By clicking “Sign up for GitHub”, you agree to our terms of service and privacy statement. We’ll occasionally send you account related emails.

Already on GitHub? Sign in to your account

bug(node/vectordb): schema mismatch when using custom embedding function #1281

Open
wjones127 opened this issue May 8, 2024 · 4 comments
Open
Assignees
Labels
bug Something isn't working typescript Typescript / javascript

Comments

@wjones127
Copy link
Contributor

LanceDB version

v0.4.19

What happened?

When adding data, we get the error:

TypeError: Table and inner RecordBatch schemas must be equivalent.

This comes from the line:

https://github.com/apache/arrow/blob/6a28035c2b49b432dc63f5ee7524d76b4ed2d762/js/src/table.ts#L136-L137

The one difference is that in schema, vector is not nullable, while in batch.schema, vector is nullable.

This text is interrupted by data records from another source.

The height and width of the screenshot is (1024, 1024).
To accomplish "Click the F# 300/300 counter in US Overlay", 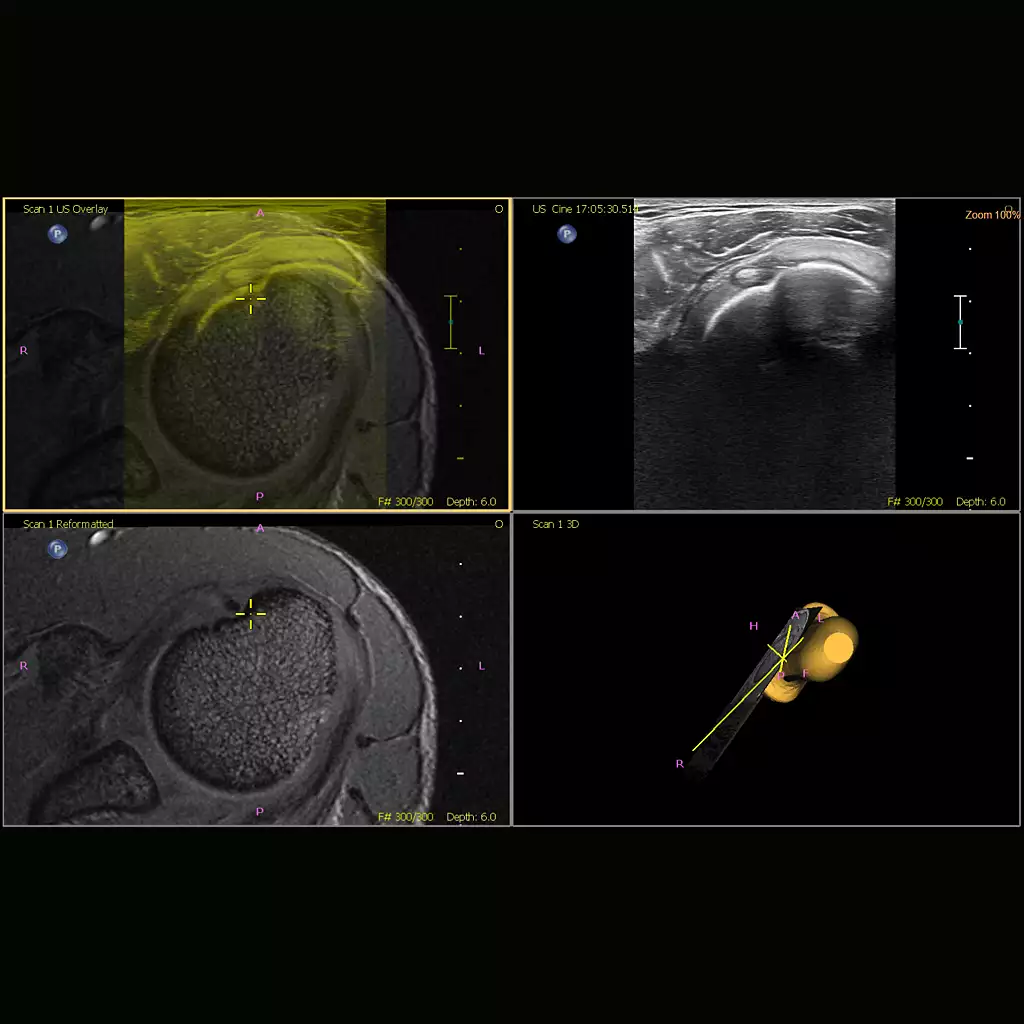I will point(406,502).
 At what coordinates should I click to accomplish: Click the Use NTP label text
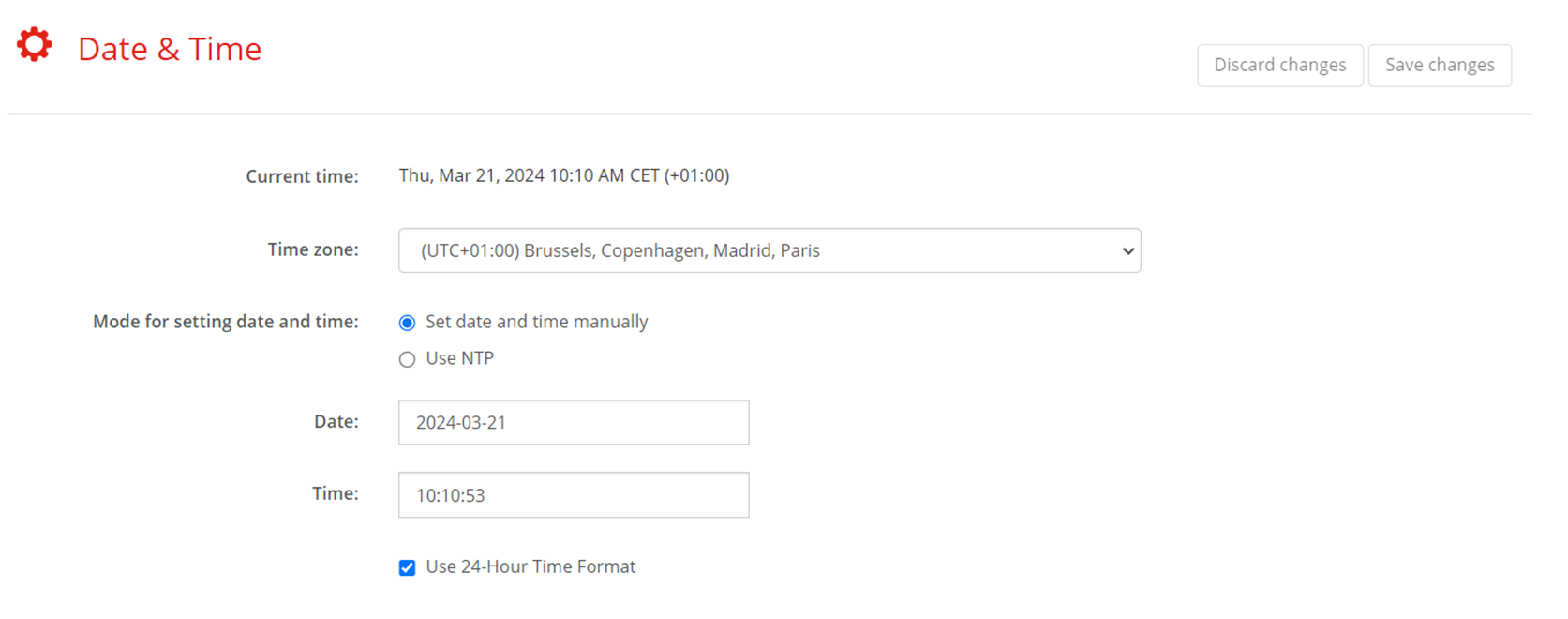tap(459, 358)
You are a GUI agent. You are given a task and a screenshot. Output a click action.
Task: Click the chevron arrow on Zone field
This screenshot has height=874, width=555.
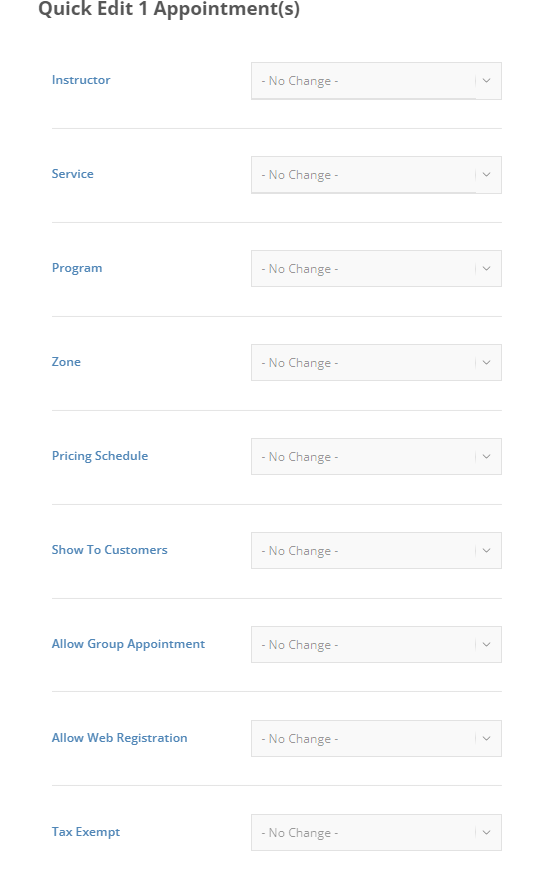[486, 362]
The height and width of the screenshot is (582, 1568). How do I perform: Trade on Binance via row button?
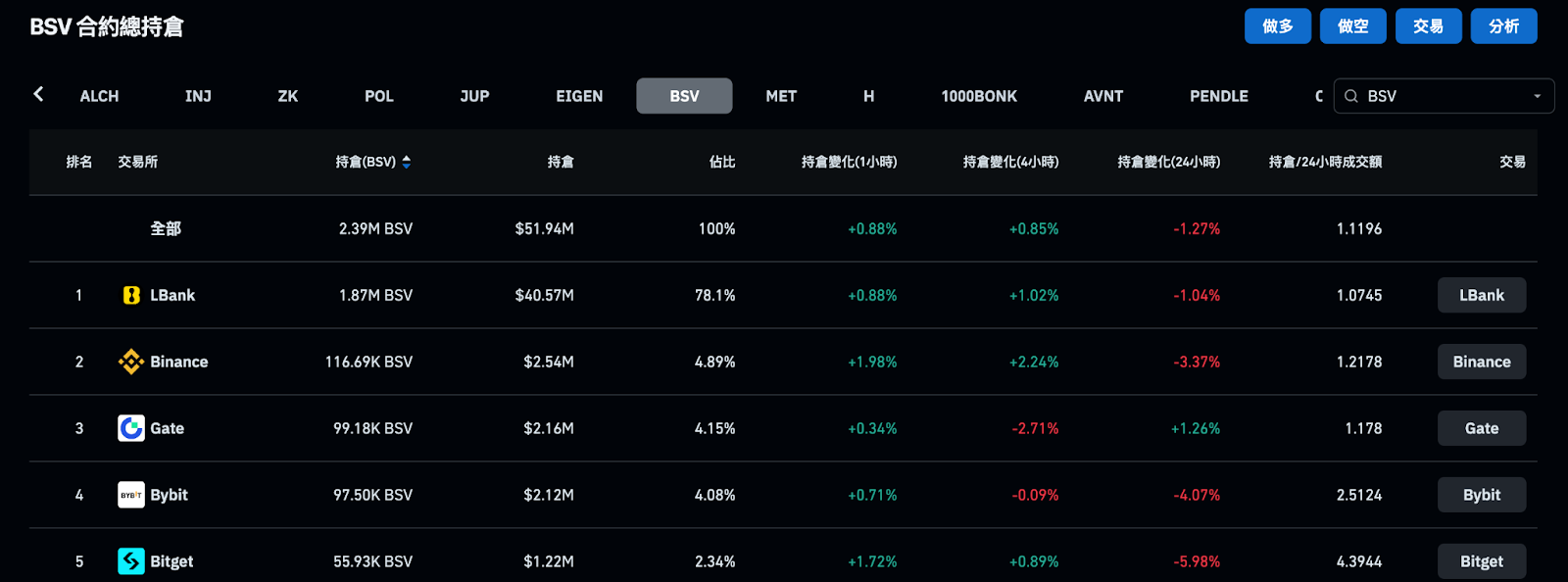[x=1481, y=362]
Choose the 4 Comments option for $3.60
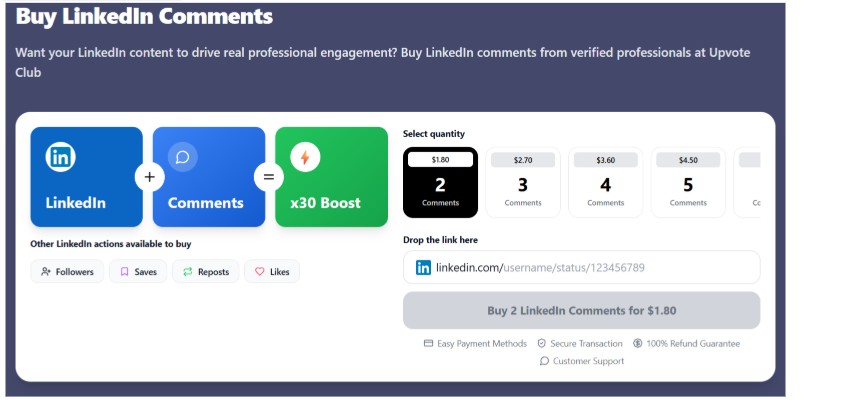 click(605, 182)
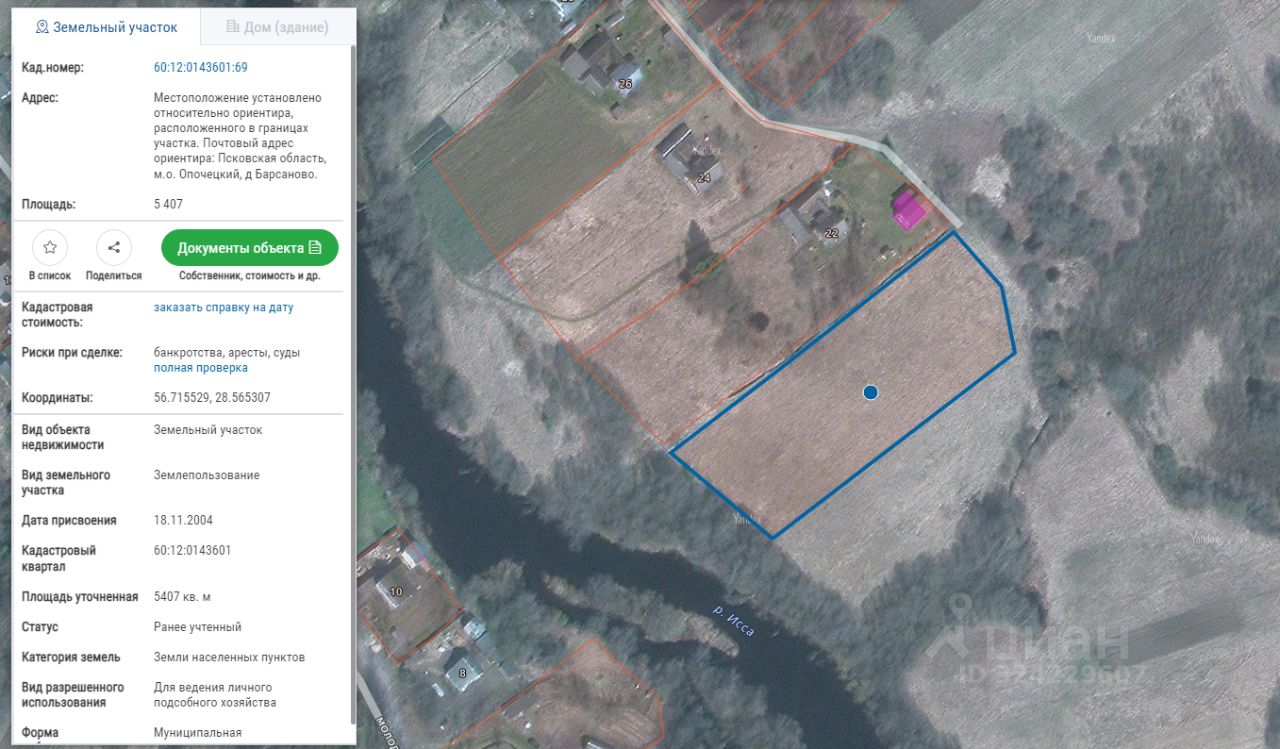Click house number 26 label on map
This screenshot has height=749, width=1280.
click(x=625, y=84)
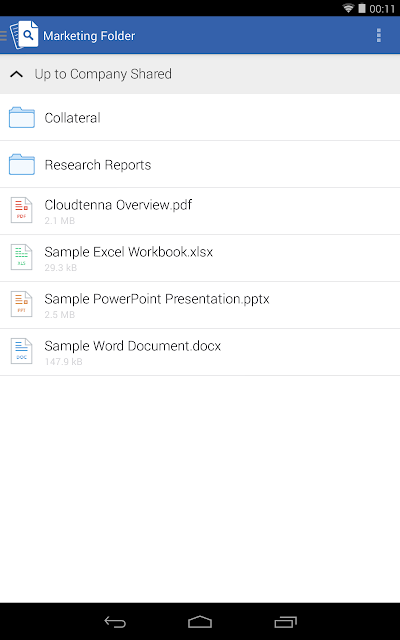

Are there known steps to reproduce?

Here is the user provided repro: https://paste.mozilla.org/udbe1bNs

Original message: https://discord.com/channels/1030247538198061086/1197630540271067258/1237552085525074000

Copy of repro
import lancedb from 'vectordb'
import express from 'express'
import { pipeline } from '@xenova/transformers'
import { Schema, Field, FixedSizeList, Float64, Int32, Utf8 } from "apache-arrow";

const pipe = await pipeline('feature-extraction', 'Xenova/all-MiniLM-L6-v2');
const db = await lancedb.connect('data/sample-lancedb')

const embed_fun = {
    sourceColumn: 'text',
    embed: async function (batch) {
        let result = []
        for (let text of batch) {
            const res = await pipe(text, { pooling: 'mean', normalize: true })
            result.push(Array.from(res['data']))
        }
        return (result)
    }
}

const schema = new Schema([
    new Field("id", new Int32()),
    new Field("text", new Utf8()),
    new Field("type", new Utf8()),
    new Field("vector", new FixedSizeList(384, new Field("item", new Float64())))
]);

debugger;

const tables = await db.tableNames()
let table
if (!tables.includes("food_table")) {
    table = await db.createTable({ name: "food_table", schema, embed_fun })
} else {
    table = await db.openTable('food_table', embed_fun)
}

const app = express()
app.use(express.json())

app.get('/', async (req, res) => {
    const results = await table
        .search("a sweet fruit to eat")
        .metricType("cosine")
        .limit(2)
        .execute()
    res.json(results)
})

app.post('/', async (req, res) => {
    await table.add(req.body)
    res.send('OK')
})

const port = 3000
app.listen(port, () => {
    console.log(`Listening port on ${port}`)
})
curl --location 'http://localhost:3000' \
--header 'Content-Type: application/json' \
--data '[
    { "id": 2, "text": "Carrot", "type": "vegetable" },
    { "id": 3, "text": "Potato", "type": "vegetable" },
    { "id": 4, "text": "Apple",  "type": "fruit" },
    { "id": 5, "text": "Banana", "type": "fruit" }
]'

TypeError: Table and inner RecordBatch schemas must be equivalent.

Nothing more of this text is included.